--- WORK ORDER ---
Copy out the listing exactly.

--- MATERIAL FOR THE TASK ---

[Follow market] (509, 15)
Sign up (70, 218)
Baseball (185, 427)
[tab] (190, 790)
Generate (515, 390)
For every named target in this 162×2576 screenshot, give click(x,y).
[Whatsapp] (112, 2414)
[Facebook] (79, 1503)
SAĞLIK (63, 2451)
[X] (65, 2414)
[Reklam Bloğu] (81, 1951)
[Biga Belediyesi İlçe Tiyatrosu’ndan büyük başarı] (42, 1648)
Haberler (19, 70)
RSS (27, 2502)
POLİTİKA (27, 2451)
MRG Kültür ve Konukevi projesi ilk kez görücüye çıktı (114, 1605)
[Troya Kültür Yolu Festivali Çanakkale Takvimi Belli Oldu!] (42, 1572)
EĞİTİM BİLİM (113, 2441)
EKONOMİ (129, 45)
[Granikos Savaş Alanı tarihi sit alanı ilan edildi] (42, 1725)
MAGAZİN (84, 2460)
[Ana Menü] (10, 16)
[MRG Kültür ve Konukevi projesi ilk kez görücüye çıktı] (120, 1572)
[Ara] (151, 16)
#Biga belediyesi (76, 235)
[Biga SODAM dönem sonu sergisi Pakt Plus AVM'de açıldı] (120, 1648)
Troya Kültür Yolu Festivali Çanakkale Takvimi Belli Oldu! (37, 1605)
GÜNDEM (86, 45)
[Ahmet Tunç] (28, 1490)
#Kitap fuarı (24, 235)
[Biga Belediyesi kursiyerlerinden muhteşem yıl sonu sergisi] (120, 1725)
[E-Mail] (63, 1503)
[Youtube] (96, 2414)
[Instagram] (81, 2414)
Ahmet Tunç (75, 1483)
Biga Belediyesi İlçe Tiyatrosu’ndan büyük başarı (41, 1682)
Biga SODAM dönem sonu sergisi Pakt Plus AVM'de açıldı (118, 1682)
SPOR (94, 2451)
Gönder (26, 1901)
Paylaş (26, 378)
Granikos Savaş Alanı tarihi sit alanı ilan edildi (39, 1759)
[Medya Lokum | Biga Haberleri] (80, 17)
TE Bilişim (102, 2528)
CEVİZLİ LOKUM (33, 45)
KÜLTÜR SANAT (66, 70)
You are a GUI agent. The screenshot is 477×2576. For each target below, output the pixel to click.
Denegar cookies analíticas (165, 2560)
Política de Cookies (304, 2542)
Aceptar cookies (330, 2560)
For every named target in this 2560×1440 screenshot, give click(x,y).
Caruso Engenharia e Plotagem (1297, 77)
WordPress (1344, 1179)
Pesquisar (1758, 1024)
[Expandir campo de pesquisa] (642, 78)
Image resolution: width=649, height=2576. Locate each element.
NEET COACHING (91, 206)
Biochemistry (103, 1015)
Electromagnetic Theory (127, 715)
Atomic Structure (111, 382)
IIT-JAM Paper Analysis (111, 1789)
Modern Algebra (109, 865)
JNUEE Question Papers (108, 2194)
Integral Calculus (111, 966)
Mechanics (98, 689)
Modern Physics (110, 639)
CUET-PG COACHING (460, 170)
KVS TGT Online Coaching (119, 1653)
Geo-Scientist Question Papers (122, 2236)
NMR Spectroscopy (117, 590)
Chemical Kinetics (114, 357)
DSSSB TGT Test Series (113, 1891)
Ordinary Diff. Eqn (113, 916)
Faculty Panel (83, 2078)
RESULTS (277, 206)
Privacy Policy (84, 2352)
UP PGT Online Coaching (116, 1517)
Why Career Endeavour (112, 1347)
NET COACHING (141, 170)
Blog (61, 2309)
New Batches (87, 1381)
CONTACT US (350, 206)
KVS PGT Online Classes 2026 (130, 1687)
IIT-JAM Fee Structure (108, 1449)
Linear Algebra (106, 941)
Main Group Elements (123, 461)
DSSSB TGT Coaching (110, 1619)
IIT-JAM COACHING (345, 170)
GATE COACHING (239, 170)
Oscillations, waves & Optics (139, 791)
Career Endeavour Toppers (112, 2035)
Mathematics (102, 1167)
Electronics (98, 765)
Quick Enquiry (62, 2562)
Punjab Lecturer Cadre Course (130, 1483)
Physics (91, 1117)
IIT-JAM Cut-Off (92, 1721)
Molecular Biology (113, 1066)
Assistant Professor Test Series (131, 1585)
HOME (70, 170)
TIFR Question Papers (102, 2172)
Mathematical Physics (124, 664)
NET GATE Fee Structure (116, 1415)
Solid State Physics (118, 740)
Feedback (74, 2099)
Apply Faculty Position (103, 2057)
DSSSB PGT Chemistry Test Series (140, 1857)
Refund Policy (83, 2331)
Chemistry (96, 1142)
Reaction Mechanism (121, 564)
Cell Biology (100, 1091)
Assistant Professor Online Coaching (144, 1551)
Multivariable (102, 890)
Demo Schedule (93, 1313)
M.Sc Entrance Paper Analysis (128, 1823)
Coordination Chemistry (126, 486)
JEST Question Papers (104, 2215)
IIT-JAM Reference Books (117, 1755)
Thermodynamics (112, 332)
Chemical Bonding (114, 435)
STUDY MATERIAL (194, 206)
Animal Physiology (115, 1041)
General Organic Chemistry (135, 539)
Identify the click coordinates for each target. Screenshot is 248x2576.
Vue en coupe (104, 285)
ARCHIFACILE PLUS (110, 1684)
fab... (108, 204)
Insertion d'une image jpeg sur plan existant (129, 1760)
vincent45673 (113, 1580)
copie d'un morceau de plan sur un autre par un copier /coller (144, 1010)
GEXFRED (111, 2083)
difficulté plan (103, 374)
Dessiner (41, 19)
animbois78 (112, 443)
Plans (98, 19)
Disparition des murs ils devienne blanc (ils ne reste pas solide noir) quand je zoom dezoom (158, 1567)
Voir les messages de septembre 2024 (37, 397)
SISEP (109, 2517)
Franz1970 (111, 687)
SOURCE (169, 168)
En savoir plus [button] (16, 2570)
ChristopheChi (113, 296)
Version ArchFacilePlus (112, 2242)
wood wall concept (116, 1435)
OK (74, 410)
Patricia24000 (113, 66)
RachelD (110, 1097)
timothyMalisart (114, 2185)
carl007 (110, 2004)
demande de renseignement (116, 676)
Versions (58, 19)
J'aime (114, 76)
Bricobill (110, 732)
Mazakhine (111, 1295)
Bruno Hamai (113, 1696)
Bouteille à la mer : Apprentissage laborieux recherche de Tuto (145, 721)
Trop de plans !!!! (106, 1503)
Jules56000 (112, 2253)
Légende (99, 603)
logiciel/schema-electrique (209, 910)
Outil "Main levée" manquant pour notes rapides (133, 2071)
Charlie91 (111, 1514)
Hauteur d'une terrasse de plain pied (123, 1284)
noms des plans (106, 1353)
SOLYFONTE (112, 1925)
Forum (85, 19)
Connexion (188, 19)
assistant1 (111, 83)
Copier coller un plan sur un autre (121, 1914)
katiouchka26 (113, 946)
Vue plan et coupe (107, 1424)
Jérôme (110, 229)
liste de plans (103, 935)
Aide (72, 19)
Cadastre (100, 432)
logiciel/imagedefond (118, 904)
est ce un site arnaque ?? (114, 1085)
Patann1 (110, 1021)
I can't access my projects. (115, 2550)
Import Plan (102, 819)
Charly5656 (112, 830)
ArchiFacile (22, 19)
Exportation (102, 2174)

--- YOUR RESPONSE ---
[Follow market] (509, 15)
Sign up (70, 218)
Baseball (185, 427)
[tab] (190, 790)
Generate (515, 390)
For every named target in this 162×2576 screenshot, give click(x,y).
[Whatsapp] (112, 2414)
[Facebook] (79, 1503)
SAĞLIK (63, 2451)
[X] (65, 2414)
[Reklam Bloğu] (81, 1951)
[Biga Belediyesi İlçe Tiyatrosu’ndan büyük başarı] (42, 1648)
Haberler (19, 70)
RSS (27, 2502)
POLİTİKA (27, 2451)
MRG Kültür ve Konukevi projesi ilk kez görücüye çıktı (114, 1605)
[Troya Kültür Yolu Festivali Çanakkale Takvimi Belli Oldu!] (42, 1572)
EĞİTİM BİLİM (113, 2441)
EKONOMİ (129, 45)
[Granikos Savaş Alanı tarihi sit alanı ilan edildi] (42, 1725)
MAGAZİN (84, 2460)
[Ana Menü] (10, 16)
[MRG Kültür ve Konukevi projesi ilk kez görücüye çıktı] (120, 1572)
[Ara] (151, 16)
#Biga belediyesi (76, 235)
[Biga SODAM dönem sonu sergisi Pakt Plus AVM'de açıldı] (120, 1648)
Troya Kültür Yolu Festivali Çanakkale Takvimi Belli Oldu! (37, 1605)
GÜNDEM (86, 45)
[Ahmet Tunç] (28, 1490)
#Kitap fuarı (24, 235)
[Biga Belediyesi kursiyerlerinden muhteşem yıl sonu sergisi] (120, 1725)
[E-Mail] (63, 1503)
[Youtube] (96, 2414)
[Instagram] (81, 2414)
Ahmet Tunç (75, 1483)
Biga Belediyesi İlçe Tiyatrosu’ndan büyük başarı (41, 1682)
Biga SODAM dönem sonu sergisi Pakt Plus AVM'de açıldı (118, 1682)
SPOR (94, 2451)
Gönder (26, 1901)
Paylaş (26, 378)
Granikos Savaş Alanı tarihi sit alanı ilan edildi (39, 1759)
[Medya Lokum | Biga Haberleri] (80, 17)
TE Bilişim (102, 2528)
CEVİZLİ LOKUM (33, 45)
KÜLTÜR SANAT (66, 70)
You are a GUI agent. The screenshot is 477×2576. For each target below, output the pixel to click.
Denegar cookies analíticas (165, 2560)
Política de Cookies (304, 2542)
Aceptar cookies (330, 2560)
For every named target in this 2560×1440 screenshot, give click(x,y).
Caruso Engenharia e Plotagem (1297, 77)
WordPress (1344, 1179)
Pesquisar (1758, 1024)
[Expandir campo de pesquisa] (642, 78)
Image resolution: width=649, height=2576. Locate each element.
NEET COACHING (91, 206)
Biochemistry (103, 1015)
Electromagnetic Theory (127, 715)
Atomic Structure (111, 382)
IIT-JAM Paper Analysis (111, 1789)
Modern Algebra (109, 865)
JNUEE Question Papers (108, 2194)
Integral Calculus (111, 966)
Mechanics (98, 689)
Modern Physics (110, 639)
CUET-PG COACHING (460, 170)
KVS TGT Online Coaching (119, 1653)
Geo-Scientist Question Papers (122, 2236)
NMR Spectroscopy (117, 590)
Chemical Kinetics (114, 357)
DSSSB TGT Test Series (113, 1891)
Ordinary Diff. Eqn (113, 916)
Faculty Panel (83, 2078)
RESULTS (277, 206)
Privacy Policy (84, 2352)
UP PGT Online Coaching (116, 1517)
Why Career Endeavour (112, 1347)
NET COACHING (141, 170)
Blog (61, 2309)
New Batches (87, 1381)
CONTACT US (350, 206)
KVS PGT Online Classes 2026 (130, 1687)
IIT-JAM Fee Structure (108, 1449)
Linear Algebra (106, 941)
Main Group Elements (123, 461)
DSSSB TGT Coaching (110, 1619)
IIT-JAM COACHING (345, 170)
GATE COACHING (239, 170)
Oscillations, waves & Optics (139, 791)
Career Endeavour Toppers (112, 2035)
Mathematics (102, 1167)
Electronics (98, 765)
Quick Enquiry (62, 2562)
Punjab Lecturer Cadre Course (130, 1483)
Physics (91, 1117)
IIT-JAM Cut-Off (92, 1721)
Molecular Biology (113, 1066)
Assistant Professor Test Series (131, 1585)
HOME (70, 170)
TIFR Question Papers (102, 2172)
Mathematical Physics (124, 664)
NET GATE Fee Structure (116, 1415)
Solid State Physics (118, 740)
Feedback (74, 2099)
Apply Faculty Position (103, 2057)
DSSSB PGT Chemistry Test Series (140, 1857)
Refund Policy (83, 2331)
Chemistry (96, 1142)
Reaction Mechanism (121, 564)
Cell Biology (100, 1091)
Assistant Professor Online Coaching (144, 1551)
Multivariable (102, 890)
Demo Schedule (93, 1313)
M.Sc Entrance Paper Analysis (128, 1823)
Coordination Chemistry (126, 486)
JEST Question Papers (104, 2215)
IIT-JAM Reference Books (117, 1755)
Thermodynamics (112, 332)
Chemical Bonding (114, 435)
STUDY MATERIAL (194, 206)
Animal Physiology (115, 1041)
General Organic Chemistry (135, 539)
Identify the click coordinates for each target. Screenshot is 248x2576.
Vue en coupe (104, 285)
ARCHIFACILE PLUS (110, 1684)
fab... (108, 204)
Insertion d'une image jpeg sur plan existant (129, 1760)
vincent45673 (113, 1580)
copie d'un morceau de plan sur un autre par un copier /coller (144, 1010)
GEXFRED (111, 2083)
difficulté plan (103, 374)
Dessiner (41, 19)
animbois78 (112, 443)
Plans (98, 19)
Disparition des murs ils devienne blanc (ils ne reste pas solide noir) quand je zoom dezoom (158, 1567)
Voir les messages de septembre 2024 (37, 397)
SISEP (109, 2517)
Franz1970 (111, 687)
SOURCE (169, 168)
En savoir plus [button] (16, 2570)
ChristopheChi (113, 296)
Version ArchFacilePlus (112, 2242)
wood wall concept (116, 1435)
OK (74, 410)
Patricia24000 (113, 66)
RachelD (110, 1097)
timothyMalisart (114, 2185)
carl007 (110, 2004)
demande de renseignement (116, 676)
Versions (58, 19)
J'aime (114, 76)
Bricobill (110, 732)
Mazakhine (111, 1295)
Bruno Hamai (113, 1696)
Bouteille à la mer : Apprentissage laborieux recherche de Tuto (145, 721)
Trop de plans !!!! (106, 1503)
Jules56000 (112, 2253)
Légende (99, 603)
logiciel/schema-electrique (209, 910)
Outil "Main levée" manquant pour notes rapides (133, 2071)
Charlie91 (111, 1514)
Hauteur d'une terrasse de plain pied (123, 1284)
noms des plans (106, 1353)
SOLYFONTE (112, 1925)
Forum (85, 19)
Connexion (188, 19)
assistant1 (111, 83)
Copier coller un plan sur un autre (121, 1914)
katiouchka26 (113, 946)
Vue plan et coupe (107, 1424)
Jérôme (110, 229)
liste de plans (103, 935)
Aide (72, 19)
Cadastre (100, 432)
logiciel/imagedefond (118, 904)
est ce un site arnaque ?? (114, 1085)
Patann1 (110, 1021)
I can't access my projects. (115, 2550)
Import Plan (102, 819)
Charly5656 (112, 830)
ArchiFacile (22, 19)
Exportation (102, 2174)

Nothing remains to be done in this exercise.